At CartoDB we're starting to face huge data imports that spawn single tables that grow to more than 5GB before even finishing being transformed and adapted to the system, so limiting the amount of rows you georeference in the same batch or avoiding running a GIS geometry transformation function upon millions of rows (which can easily last quite a few minutes) is becoming a high priority.
Applying this idea of batching queries I've come with a pretty simple but working solution to batch any import-related query. Just feed in some parameters, the query optionally specifying where two placeholders go, and let it do the magic.

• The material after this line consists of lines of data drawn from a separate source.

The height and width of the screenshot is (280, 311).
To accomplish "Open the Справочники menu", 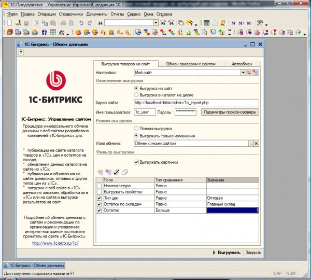I will point(71,14).
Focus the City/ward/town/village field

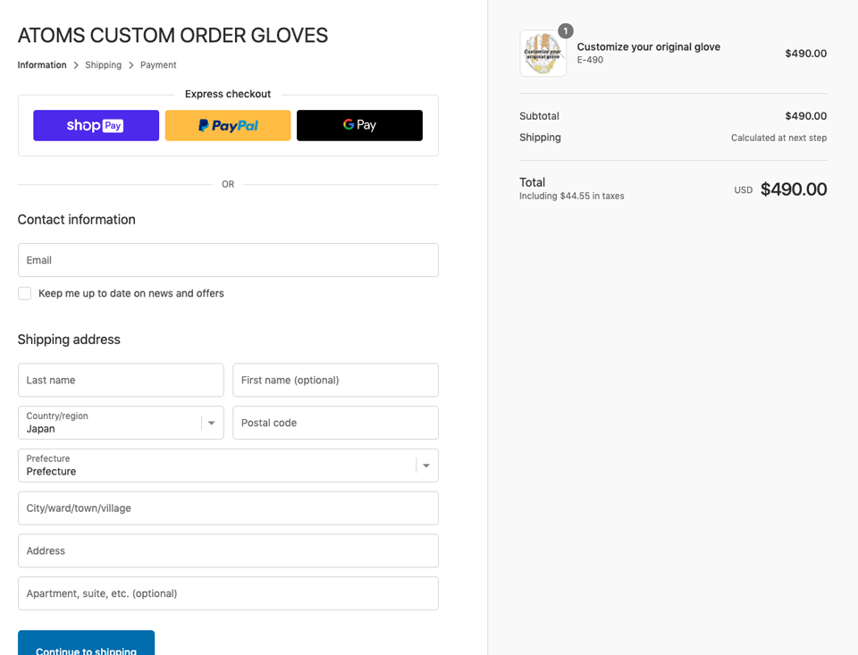pos(228,508)
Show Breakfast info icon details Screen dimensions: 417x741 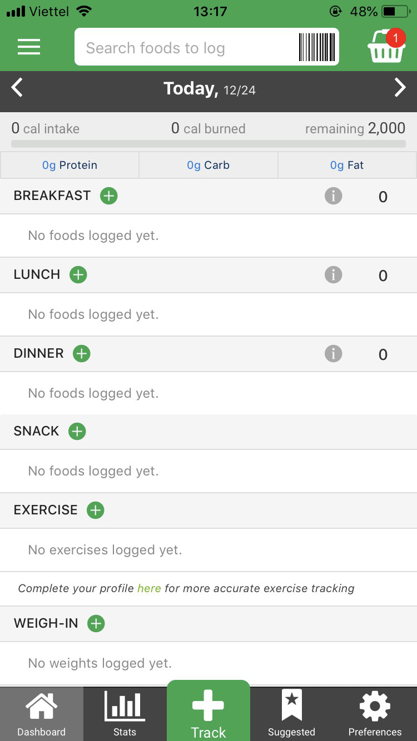334,196
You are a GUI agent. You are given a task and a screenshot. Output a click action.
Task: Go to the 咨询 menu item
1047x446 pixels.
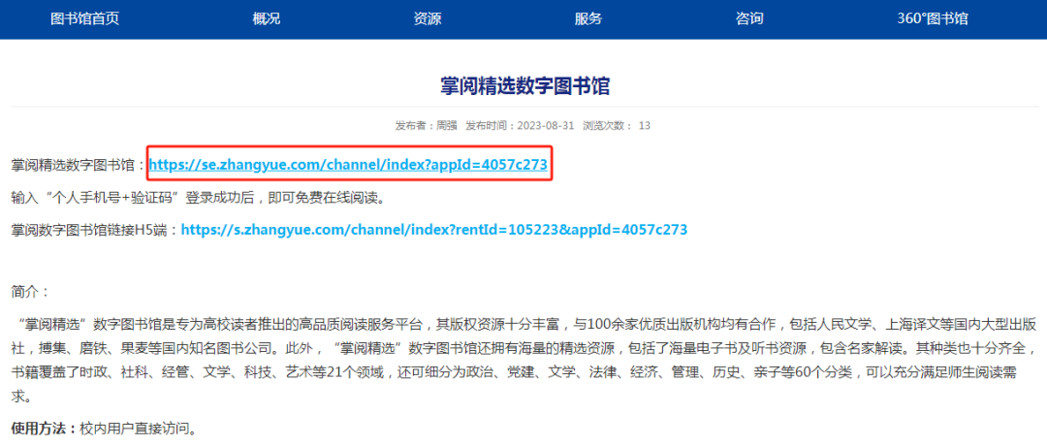pyautogui.click(x=749, y=18)
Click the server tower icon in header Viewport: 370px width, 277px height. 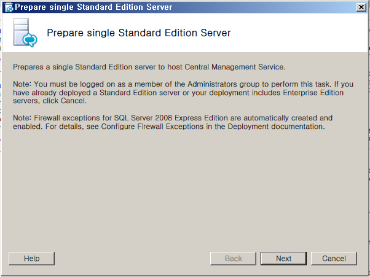point(25,33)
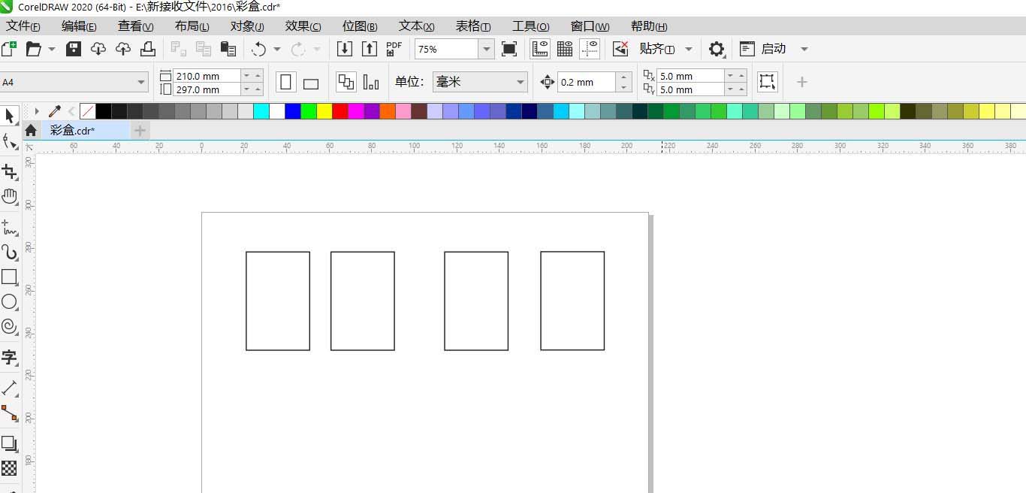
Task: Open the zoom level 75% dropdown
Action: [487, 49]

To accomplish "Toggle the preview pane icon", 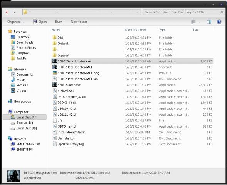I will tap(209, 22).
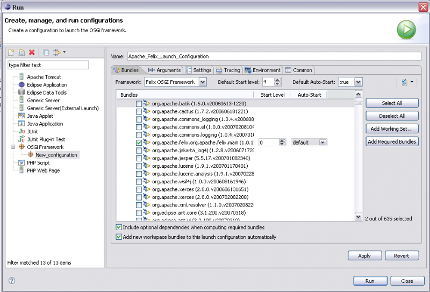Toggle Include optional dependencies checkbox
Viewport: 430px width, 292px height.
click(x=119, y=227)
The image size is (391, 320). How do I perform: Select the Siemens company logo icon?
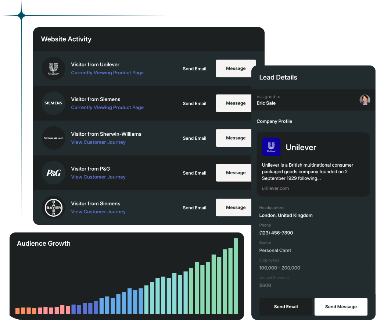53,103
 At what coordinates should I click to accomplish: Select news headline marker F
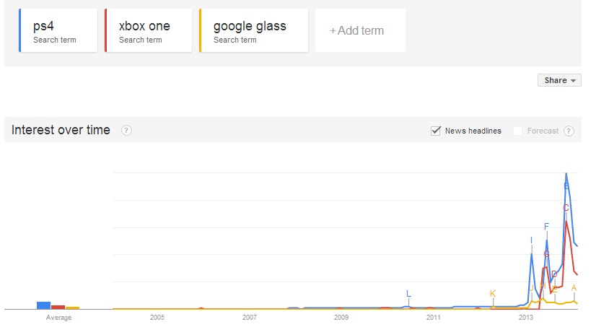547,226
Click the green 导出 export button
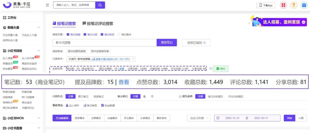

What I do have fine control of which rows have already been updated is adding a temporally column to the table and drop it after the last batch finishes. It has an index (thanks for the idea @luisico) because it will be accessed a lot:
ALTER TABLE table_name ADD column_name BOOLEAN DEFAULT FALSE;
CREATE INDEX idx_column_name ON table_name (column_name);
But, while doing some tests and checking running processes I saw that postgres was autovacuuming constantly during the import, which has a big impact on performance, so I did another optimization, disabling auto-vacuuming until all import tasks are done and the table is ready:
ALTER TABLE table_name SET (autovacuum_enabled=FALSE, toast.autovacuum_enabled=FALSE)
ALTER TABLE table_name SET (autovacuum_enabled=TRUE, toast.autovacuum_enabled=TRUE)
After this changes, I was able to batches of 50,000 rows with normalizations and transformations in ~1 minute where before that same dataset was timing out with statement_timeout set to 5 minutes.
Without batching but applying the index and no autovacuum we can squeeze more "rows processed per second" but we risk (and believe me, it happens) getting a too big dataset that ends up failing, so I think it's better to go a little slower and instead make sure there's some hard limit on resources.
The task is far from over because when you remove a bottleneck usually another appears, so further steps in the import process now need to be improved to handle GB datasets and/or several million rows, but where's the fun if there is no challenge?